As with all things PWS, this is easier said than done.
For many years, I visited countless local dentists, hoping to find a professional who could handle the sensory and behavioral challenges that plague my son. None felt comfortable and I was referred, as usual, to Children's Hospital in Boston.
But this was not practical since we live several miles north of the city.
Finally after many discussions with local mothers, I found a pediatric dentist who was willing to take on the challenge of working patiently with Nicholas.
Her name is Dr. Lindi Ezekowitz and she is one of the many professionals in our lives who we have come to love. To read more about her, click here.
Dr.Lindi has worked successfully with Nicholas for many years now, slowly increasing his tolerance for more and more dental work.
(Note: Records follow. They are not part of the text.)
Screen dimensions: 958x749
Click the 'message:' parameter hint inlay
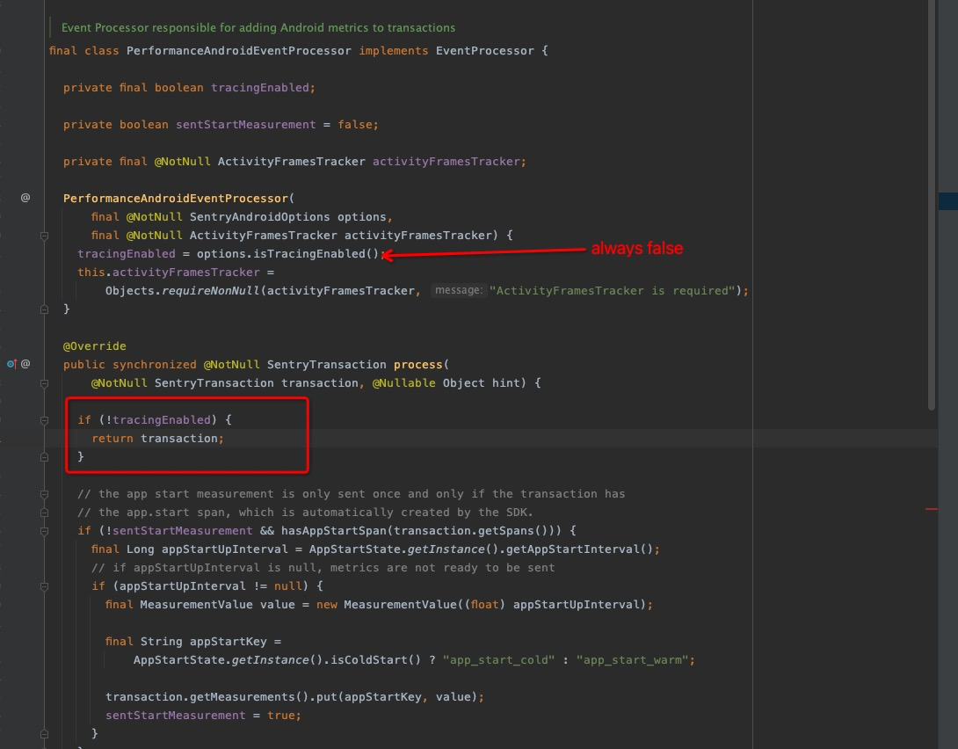click(458, 290)
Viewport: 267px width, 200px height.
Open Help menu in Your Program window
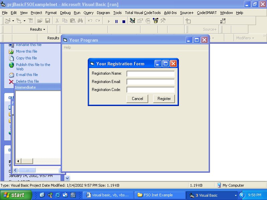tap(67, 47)
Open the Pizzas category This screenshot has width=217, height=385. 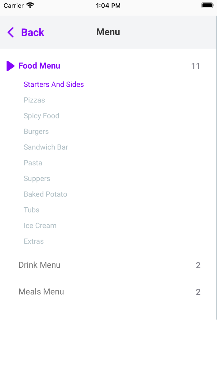[34, 100]

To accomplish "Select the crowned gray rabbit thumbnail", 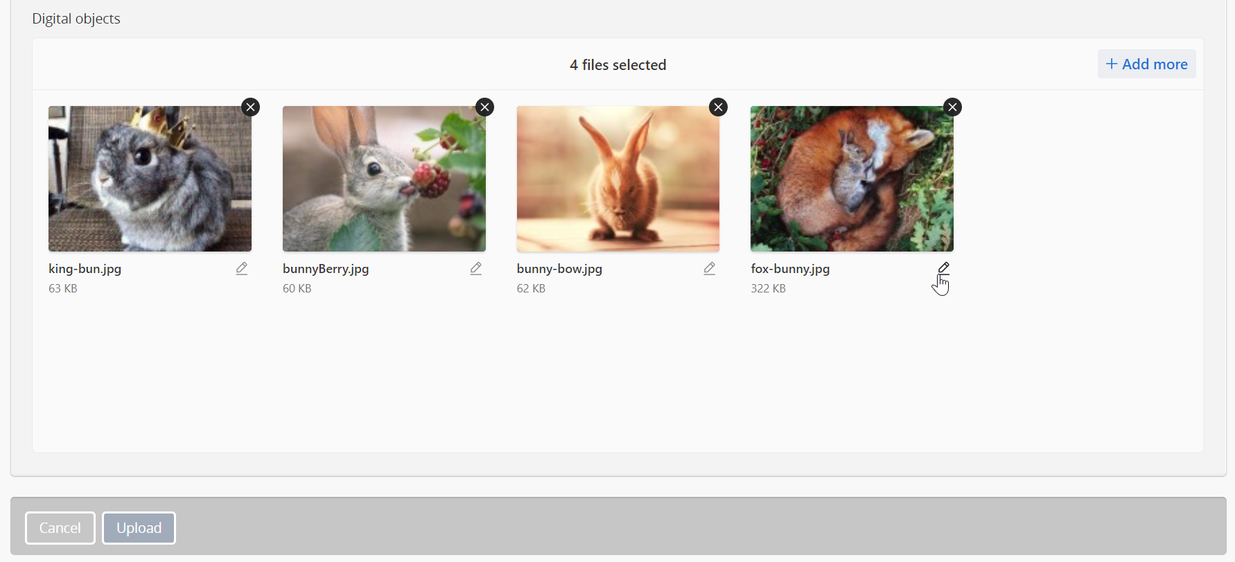I will (150, 179).
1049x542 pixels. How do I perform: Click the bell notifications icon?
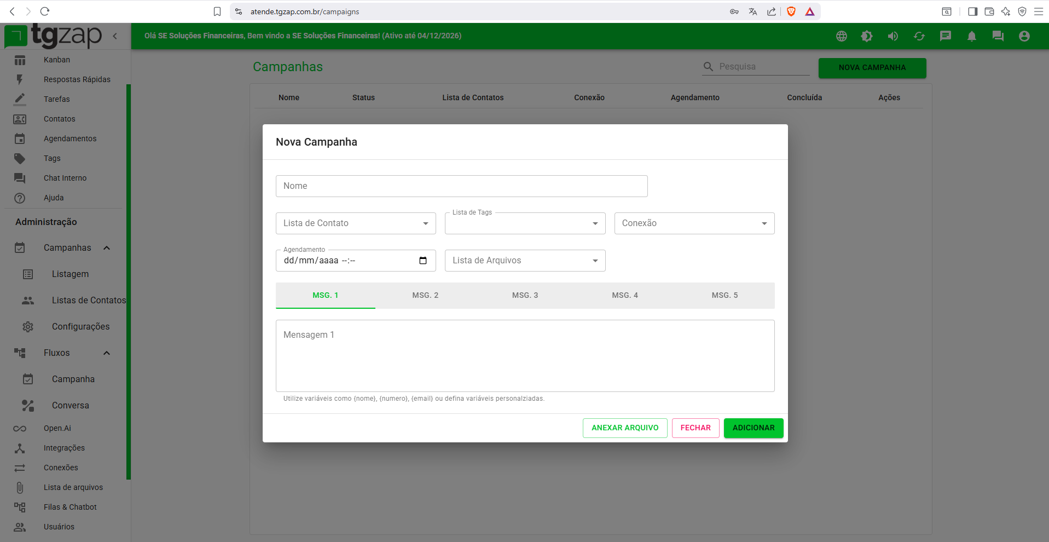(971, 36)
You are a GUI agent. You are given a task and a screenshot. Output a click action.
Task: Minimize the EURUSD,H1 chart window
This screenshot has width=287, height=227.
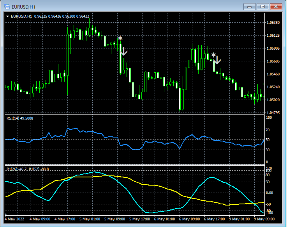(x=250, y=6)
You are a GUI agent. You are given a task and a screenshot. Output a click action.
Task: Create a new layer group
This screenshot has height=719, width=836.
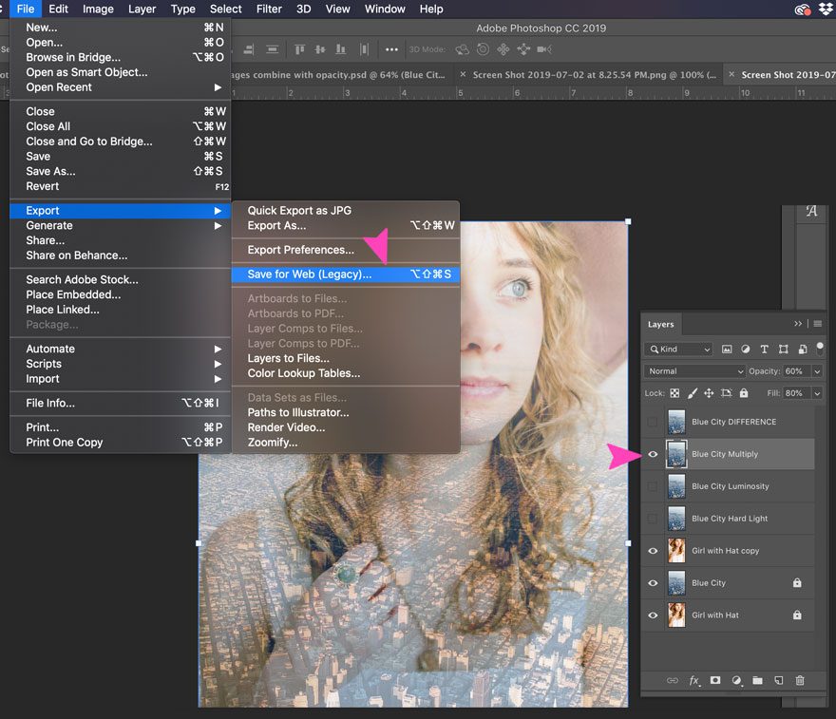(x=757, y=681)
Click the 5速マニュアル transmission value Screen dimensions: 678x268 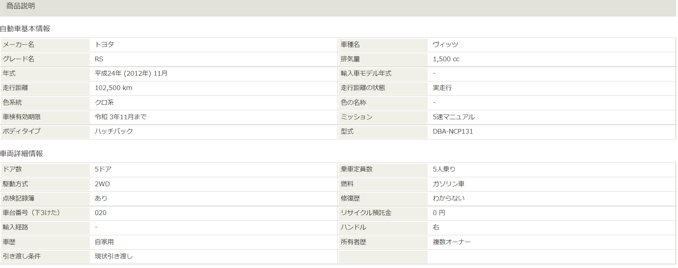point(454,117)
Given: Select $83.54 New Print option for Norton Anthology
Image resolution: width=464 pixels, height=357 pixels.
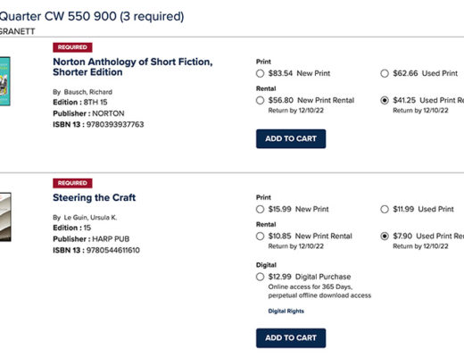Looking at the screenshot, I should pyautogui.click(x=260, y=73).
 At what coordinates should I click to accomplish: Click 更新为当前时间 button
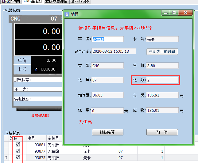[x=162, y=51]
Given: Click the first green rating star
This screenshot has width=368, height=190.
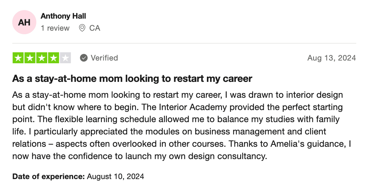Looking at the screenshot, I should [x=18, y=58].
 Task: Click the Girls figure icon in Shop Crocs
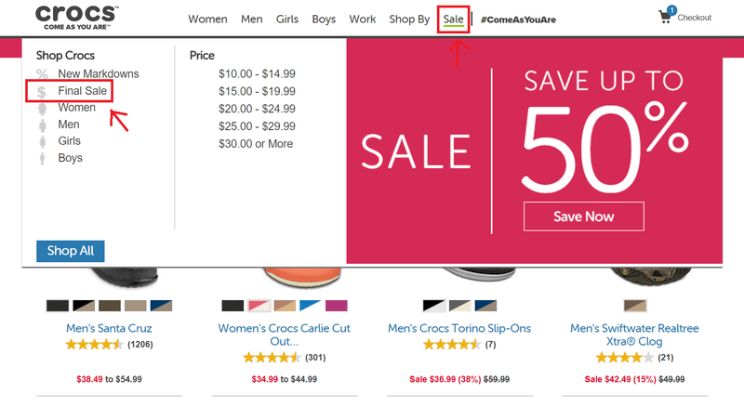pyautogui.click(x=42, y=142)
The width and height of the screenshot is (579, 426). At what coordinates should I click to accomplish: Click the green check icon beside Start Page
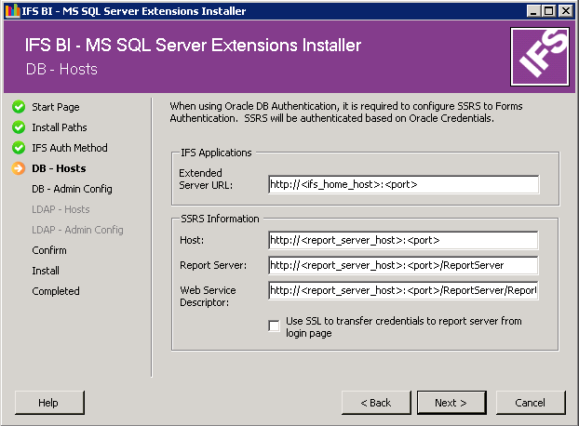click(x=18, y=107)
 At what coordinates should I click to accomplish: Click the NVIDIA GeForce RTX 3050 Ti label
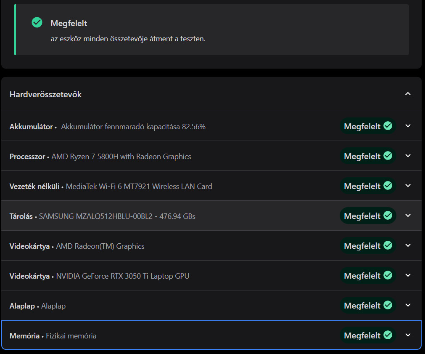click(x=122, y=276)
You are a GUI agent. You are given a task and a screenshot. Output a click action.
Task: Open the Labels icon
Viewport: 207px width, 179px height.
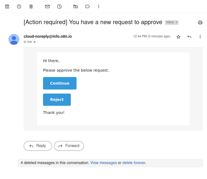[x=87, y=7]
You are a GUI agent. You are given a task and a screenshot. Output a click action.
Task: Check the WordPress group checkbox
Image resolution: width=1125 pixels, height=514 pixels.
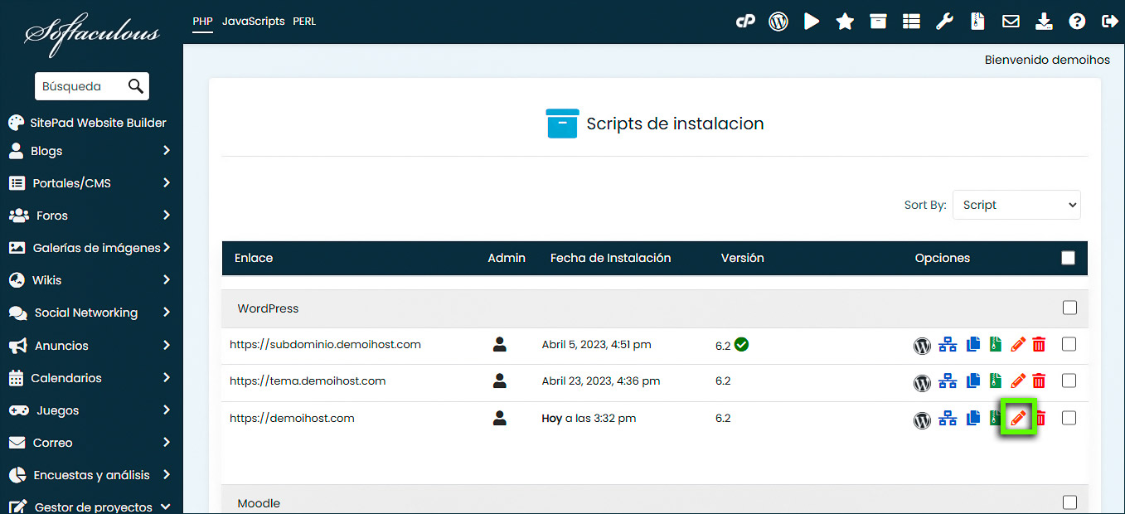click(1069, 308)
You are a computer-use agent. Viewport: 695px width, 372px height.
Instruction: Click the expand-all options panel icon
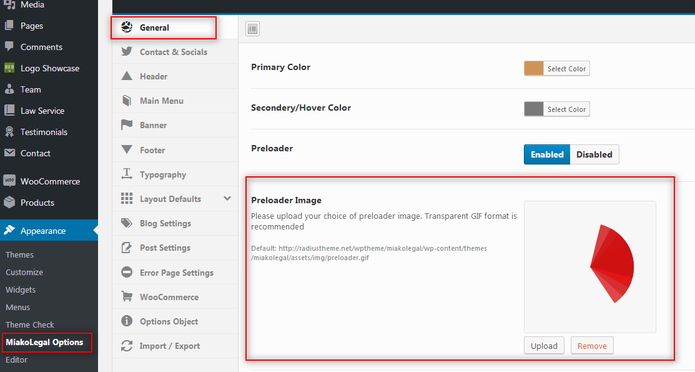(253, 29)
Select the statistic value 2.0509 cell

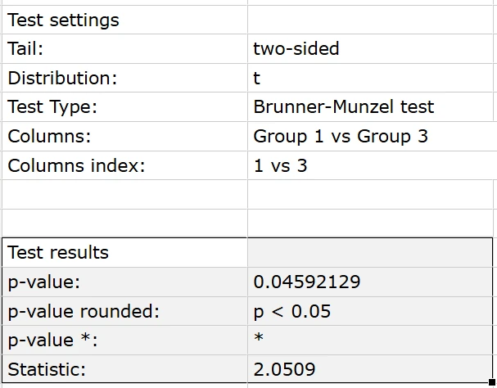click(370, 369)
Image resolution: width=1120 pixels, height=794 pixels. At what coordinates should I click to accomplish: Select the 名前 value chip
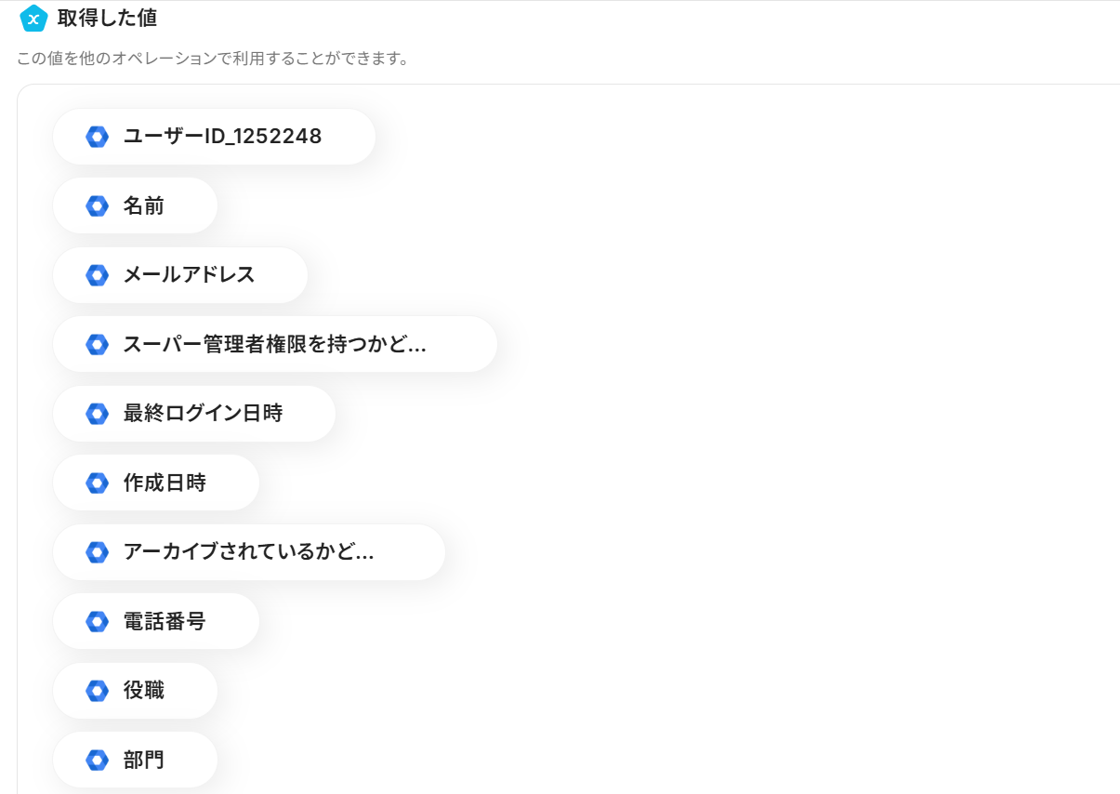(144, 205)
This week however, we have discovered that Nicholas has some tooth crowding. Dr. Lindi and I both agree that we should do all that we can to avoid putting braces on Nicholas. Any excessive time spent sitting in a dentist chair is upsetting to him. Since maintaining braces requires a fair amount of "chair time" this seems like an unnecessary form of punishment.
So, to avoid this bracing procedure, we must ensure his secondary teeth have enough room in his mouth to erupt.
"It looks like he is going to need to have a tooth pulled," Dr Lindi says to me. Instinctively, I brace myself for what I am about to hear.
"With Nicholas's clotting issues, I would feel more comfortable if we have an oral surgeon perform the extraction," she says. I am thankful for her honesty as I try to prepare myself for yet another surgical procedure for my son.
"Thanks Dr. Lindi," I reply "Since Nicholas has such a slow blood clotting response, I would feel more comfortable at Children's."
"OK," she says, "we can schedule a consult in June, and hopefully have the procedure done in July."
I try to swallow, but my mouth is dry as I realize our summer vacation may need to be postponed.
"There is something else," she says, and I decide to sit down.
I am speechless as my last hope for some summer fun has now been extinguished.
"I can take some x-rays at the same time, so we can perform all the necessary dental work at once," she says.
I am thankful for Dr Lindi's sound advise and yet a sadness creeps into my soul. Tooth extractions and fillings are simple procedures that most individuals perform in a single visit to the dentist. My son will now have to undergo two surgical procedures in Boston hospital settings. So much for a relaxing summer.
I feel angry that our life is so difficult.
Sensing my disappointment, Dr. Lindi puts her hand on my shoulder.
"It is not always going to be this difficult," she says reassuringly.
I smile halfheartedly and wonder if this is true?